> [Material supplied]
—————

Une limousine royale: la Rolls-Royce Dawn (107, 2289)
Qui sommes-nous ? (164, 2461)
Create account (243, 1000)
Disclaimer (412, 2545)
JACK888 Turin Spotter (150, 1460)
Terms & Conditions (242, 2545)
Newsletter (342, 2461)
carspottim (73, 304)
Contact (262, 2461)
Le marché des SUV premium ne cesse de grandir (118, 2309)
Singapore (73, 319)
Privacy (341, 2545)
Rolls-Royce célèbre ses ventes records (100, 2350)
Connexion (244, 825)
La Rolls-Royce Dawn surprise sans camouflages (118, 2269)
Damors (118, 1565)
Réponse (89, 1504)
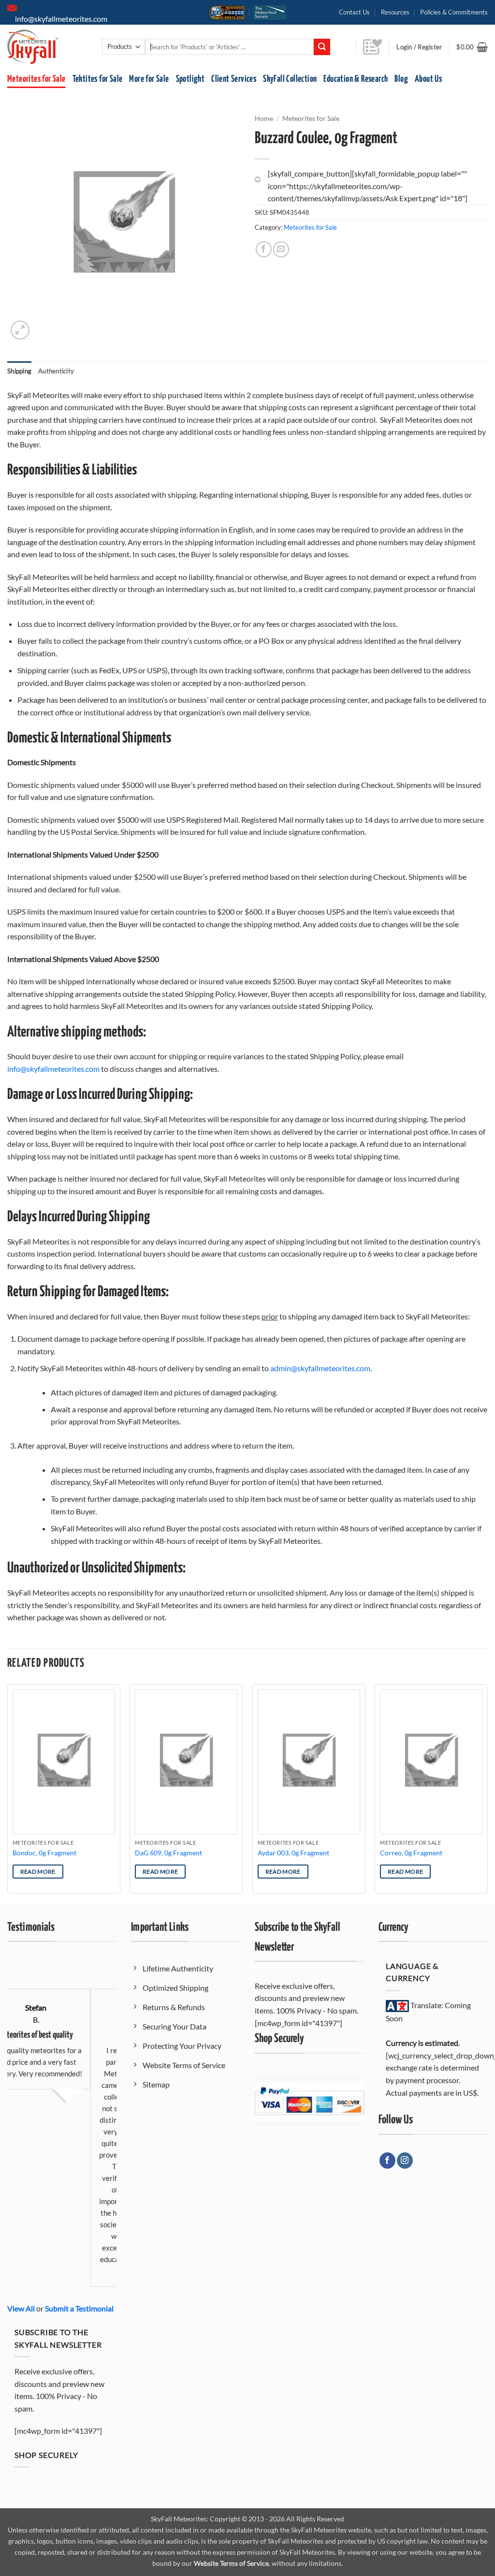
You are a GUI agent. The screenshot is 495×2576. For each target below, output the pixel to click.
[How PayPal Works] (309, 2100)
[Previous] (7, 1792)
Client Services (233, 79)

—————

> [Task statement] Write out exactly the lines between the start of the entries and the line containing "Rolls-Royce célèbre ses", including that line and the first one.

> [Your solution]
Une limousine royale: la Rolls-Royce Dawn (107, 2289)
Qui sommes-nous ? (164, 2461)
Create account (243, 1000)
Disclaimer (412, 2545)
JACK888 Turin Spotter (150, 1460)
Terms & Conditions (242, 2545)
Newsletter (342, 2461)
carspottim (73, 304)
Contact (262, 2461)
Le marché des SUV premium ne cesse de grandir (118, 2309)
Singapore (73, 319)
Privacy (341, 2545)
Rolls-Royce célèbre ses ventes records (100, 2350)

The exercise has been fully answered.